* [WORK TO BE COMPLETED] Your answer must be an exact repetition of every record.

------ GIVEN INFORMATION

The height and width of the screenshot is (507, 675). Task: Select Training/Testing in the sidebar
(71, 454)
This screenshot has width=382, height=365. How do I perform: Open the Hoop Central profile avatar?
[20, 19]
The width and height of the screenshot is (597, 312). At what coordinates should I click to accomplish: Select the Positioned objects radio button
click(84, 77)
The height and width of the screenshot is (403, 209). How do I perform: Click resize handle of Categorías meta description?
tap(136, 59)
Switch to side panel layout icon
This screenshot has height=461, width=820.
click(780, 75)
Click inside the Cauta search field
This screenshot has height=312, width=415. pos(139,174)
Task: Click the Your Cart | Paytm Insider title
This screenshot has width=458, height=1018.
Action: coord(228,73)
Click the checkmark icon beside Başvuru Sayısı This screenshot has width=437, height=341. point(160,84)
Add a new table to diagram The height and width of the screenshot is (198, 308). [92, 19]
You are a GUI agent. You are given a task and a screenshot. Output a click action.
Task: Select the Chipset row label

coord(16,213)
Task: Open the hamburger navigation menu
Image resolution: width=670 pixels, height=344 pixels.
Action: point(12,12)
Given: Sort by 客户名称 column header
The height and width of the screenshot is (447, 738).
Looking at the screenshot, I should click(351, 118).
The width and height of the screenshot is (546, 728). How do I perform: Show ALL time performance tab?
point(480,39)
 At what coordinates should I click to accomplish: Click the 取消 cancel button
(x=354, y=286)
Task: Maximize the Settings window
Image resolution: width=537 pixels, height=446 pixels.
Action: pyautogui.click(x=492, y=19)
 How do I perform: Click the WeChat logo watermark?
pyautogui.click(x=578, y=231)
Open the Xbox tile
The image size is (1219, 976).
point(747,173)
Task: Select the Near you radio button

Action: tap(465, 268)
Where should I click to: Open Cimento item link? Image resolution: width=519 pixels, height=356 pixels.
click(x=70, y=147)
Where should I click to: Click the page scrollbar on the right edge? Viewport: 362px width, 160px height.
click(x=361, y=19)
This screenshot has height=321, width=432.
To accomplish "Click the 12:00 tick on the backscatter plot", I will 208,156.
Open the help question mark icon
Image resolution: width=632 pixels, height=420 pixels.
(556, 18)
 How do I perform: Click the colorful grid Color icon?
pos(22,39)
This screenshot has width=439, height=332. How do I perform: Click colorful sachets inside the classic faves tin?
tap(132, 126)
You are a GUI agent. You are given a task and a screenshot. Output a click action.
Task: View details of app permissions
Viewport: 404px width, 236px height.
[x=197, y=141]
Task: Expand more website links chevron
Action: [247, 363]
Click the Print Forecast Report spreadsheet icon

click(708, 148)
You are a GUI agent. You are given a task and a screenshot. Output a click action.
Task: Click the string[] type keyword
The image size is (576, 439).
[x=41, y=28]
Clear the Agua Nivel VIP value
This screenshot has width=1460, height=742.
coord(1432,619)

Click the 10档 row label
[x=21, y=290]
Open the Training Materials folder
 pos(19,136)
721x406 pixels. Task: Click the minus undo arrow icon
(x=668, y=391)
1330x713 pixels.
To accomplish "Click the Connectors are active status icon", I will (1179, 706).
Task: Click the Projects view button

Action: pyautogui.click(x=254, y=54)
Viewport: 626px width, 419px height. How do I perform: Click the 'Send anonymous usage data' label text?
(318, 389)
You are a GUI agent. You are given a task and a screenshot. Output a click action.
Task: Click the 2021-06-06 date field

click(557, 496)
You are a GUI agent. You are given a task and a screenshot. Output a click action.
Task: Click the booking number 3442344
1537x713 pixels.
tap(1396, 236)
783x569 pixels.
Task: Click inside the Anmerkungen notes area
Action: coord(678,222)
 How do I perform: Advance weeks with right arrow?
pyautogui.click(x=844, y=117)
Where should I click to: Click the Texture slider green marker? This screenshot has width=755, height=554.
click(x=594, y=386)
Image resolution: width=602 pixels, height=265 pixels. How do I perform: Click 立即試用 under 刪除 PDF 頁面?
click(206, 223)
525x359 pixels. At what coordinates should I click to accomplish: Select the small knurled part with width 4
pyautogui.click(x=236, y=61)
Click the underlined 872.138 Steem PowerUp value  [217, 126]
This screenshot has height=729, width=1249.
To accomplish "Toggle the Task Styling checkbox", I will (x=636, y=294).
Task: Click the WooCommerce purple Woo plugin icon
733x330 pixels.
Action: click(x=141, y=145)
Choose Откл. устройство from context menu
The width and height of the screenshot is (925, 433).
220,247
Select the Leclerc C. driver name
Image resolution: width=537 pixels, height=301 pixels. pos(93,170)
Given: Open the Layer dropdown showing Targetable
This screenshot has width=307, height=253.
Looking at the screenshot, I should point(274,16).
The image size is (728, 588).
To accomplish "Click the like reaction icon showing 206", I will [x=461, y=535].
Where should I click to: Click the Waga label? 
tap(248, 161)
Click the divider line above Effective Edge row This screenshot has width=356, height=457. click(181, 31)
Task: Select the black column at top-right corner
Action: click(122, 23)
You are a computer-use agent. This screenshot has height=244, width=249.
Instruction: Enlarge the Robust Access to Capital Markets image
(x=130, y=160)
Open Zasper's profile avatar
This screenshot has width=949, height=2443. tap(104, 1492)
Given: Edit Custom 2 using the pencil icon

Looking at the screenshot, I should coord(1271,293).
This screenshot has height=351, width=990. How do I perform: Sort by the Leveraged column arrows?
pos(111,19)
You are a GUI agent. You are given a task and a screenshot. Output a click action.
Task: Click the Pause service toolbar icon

------------

* [TASK RESULT]
The height and width of the screenshot is (507, 675). Task: Select Training/Testing in the sidebar
(71, 454)
This screenshot has width=382, height=365. How do I perform: Open the Hoop Central profile avatar?
[20, 19]
The width and height of the screenshot is (597, 312). At what coordinates should I click to accomplish: Select the Positioned objects radio button
click(84, 77)
The height and width of the screenshot is (403, 209). How do I perform: Click resize handle of Categorías meta description?
tap(136, 59)
Switch to side panel layout icon
This screenshot has height=461, width=820.
click(780, 75)
Click inside the Cauta search field
This screenshot has height=312, width=415. pos(139,174)
Task: Click the Your Cart | Paytm Insider title
This screenshot has width=458, height=1018.
Action: coord(228,73)
Click the checkmark icon beside Başvuru Sayısı This screenshot has width=437, height=341. point(160,84)
Add a new table to diagram The height and width of the screenshot is (198, 308). [92, 19]
You are a GUI agent. You are given a task and a screenshot. Output a click action.
Task: Select the Chipset row label

coord(16,213)
Task: Open the hamburger navigation menu
Image resolution: width=670 pixels, height=344 pixels.
Action: point(12,12)
Given: Sort by 客户名称 column header
The height and width of the screenshot is (447, 738).
Looking at the screenshot, I should click(351, 118).
The width and height of the screenshot is (546, 728). How do I perform: Show ALL time performance tab?
point(480,39)
 At what coordinates should I click to accomplish: Click the 取消 cancel button
(x=354, y=286)
Task: Maximize the Settings window
Image resolution: width=537 pixels, height=446 pixels.
Action: pyautogui.click(x=492, y=19)
 How do I perform: Click the WeChat logo watermark?
pyautogui.click(x=578, y=231)
Open the Xbox tile
The image size is (1219, 976).
point(747,173)
Task: Select the Near you radio button

Action: tap(465, 268)
Where should I click to: Open Cimento item link? Image resolution: width=519 pixels, height=356 pixels.
click(x=70, y=147)
Where should I click to: Click the page scrollbar on the right edge? Viewport: 362px width, 160px height.
click(x=361, y=19)
This screenshot has height=321, width=432.
To accomplish "Click the 12:00 tick on the backscatter plot", I will 208,156.
Open the help question mark icon
Image resolution: width=632 pixels, height=420 pixels.
(556, 18)
 How do I perform: Click the colorful grid Color icon?
pos(22,39)
This screenshot has width=439, height=332. How do I perform: Click colorful sachets inside the classic faves tin?
tap(132, 126)
You are a GUI agent. You are given a task and a screenshot. Output a click action.
Task: View details of app permissions
Viewport: 404px width, 236px height.
[x=197, y=141]
Task: Expand more website links chevron
Action: [247, 363]
Click the Print Forecast Report spreadsheet icon

click(708, 148)
You are a GUI agent. You are given a task and a screenshot. Output a click action.
Task: Click the string[] type keyword
The image size is (576, 439).
[x=41, y=28]
Clear the Agua Nivel VIP value
This screenshot has width=1460, height=742.
coord(1432,619)

Click the 10档 row label
[x=21, y=290]
Open the Training Materials folder
 pos(19,136)
721x406 pixels. Task: Click the minus undo arrow icon
(x=668, y=391)
1330x713 pixels.
To accomplish "Click the Connectors are active status icon", I will (1179, 706).
Task: Click the Projects view button

Action: pyautogui.click(x=254, y=54)
Viewport: 626px width, 419px height. How do I perform: Click the 'Send anonymous usage data' label text?
(318, 389)
You are a GUI agent. You are given a task and a screenshot. Output a click action.
Task: Click the 2021-06-06 date field

click(557, 496)
You are a GUI agent. You are given a task and a screenshot. Output a click action.
Task: Click the booking number 3442344
1537x713 pixels.
tap(1396, 236)
783x569 pixels.
Task: Click inside the Anmerkungen notes area
Action: coord(678,222)
 How do I perform: Advance weeks with right arrow?
pyautogui.click(x=844, y=117)
Where should I click to: Click the Texture slider green marker? This screenshot has width=755, height=554.
click(x=594, y=386)
Image resolution: width=602 pixels, height=265 pixels. How do I perform: Click 立即試用 under 刪除 PDF 頁面?
click(206, 223)
525x359 pixels. At what coordinates should I click to accomplish: Select the small knurled part with width 4
pyautogui.click(x=236, y=61)
Click the underlined 872.138 Steem PowerUp value  [217, 126]
This screenshot has height=729, width=1249.
To accomplish "Toggle the Task Styling checkbox", I will (x=636, y=294).
Task: Click the WooCommerce purple Woo plugin icon
733x330 pixels.
Action: click(x=141, y=145)
Choose Откл. устройство from context menu
The width and height of the screenshot is (925, 433).
220,247
Select the Leclerc C. driver name
Image resolution: width=537 pixels, height=301 pixels. pos(93,170)
Given: Open the Layer dropdown showing Targetable
This screenshot has width=307, height=253.
Looking at the screenshot, I should point(274,16).
The image size is (728, 588).
To accomplish "Click the like reaction icon showing 206", I will [x=461, y=535].
Where should I click to: Click the Waga label? 
tap(248, 161)
Click the divider line above Effective Edge row This screenshot has width=356, height=457. click(181, 31)
Task: Select the black column at top-right corner
Action: click(122, 23)
You are a computer-use agent. This screenshot has height=244, width=249.
Instruction: Enlarge the Robust Access to Capital Markets image
(x=130, y=160)
Open Zasper's profile avatar
This screenshot has width=949, height=2443. tap(104, 1492)
Given: Edit Custom 2 using the pencil icon

Looking at the screenshot, I should coord(1271,293).
This screenshot has height=351, width=990. How do I perform: Sort by the Leveraged column arrows?
pos(111,19)
You are a GUI agent. You are given a task and a screenshot. Output a click action.
Task: Click the Pause service toolbar icon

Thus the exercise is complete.